Maintain written charters, agendas, and minutes that document how decisions are made in participants’ best interests.
2. Maintain a Documented Investment Policy Statement
An Investment Policy Statement (IPS) should outline the criteria for selecting, monitoring, and replacing investments in the plan.
Review the IPS regularly with your 3(38) investment manager to confirm it reflects current regulations, plan objectives, and participant demographics.
3. Monitor Service Providers and Fees
Evaluate your recordkeeper, TPA, fiduciary partners, and other key providers on a regular schedule.
Confirm that services and fees remain reasonable relative to the value delivered and alternative options in the marketplace.
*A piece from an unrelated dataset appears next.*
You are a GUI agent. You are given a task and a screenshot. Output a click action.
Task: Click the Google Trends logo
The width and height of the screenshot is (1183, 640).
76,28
4. Prioritize Participant Outcomes
Align plan design—such as automatic enrollment, escalation, and default investments—with the goal of helping participants retire with adequate savings.
Use education, tools, and advice solutions that encourage engagement while keeping the experience straightforward for employees.
5. Leverage Expert Fiduciary Support
Consider delegating key responsibilities to experienced 3(16) and 3(38) fiduciaries who can help reduce administrative burden and risk.
Work collaboratively with these partners to stay ahead of regulatory changes and continuously improve your plan.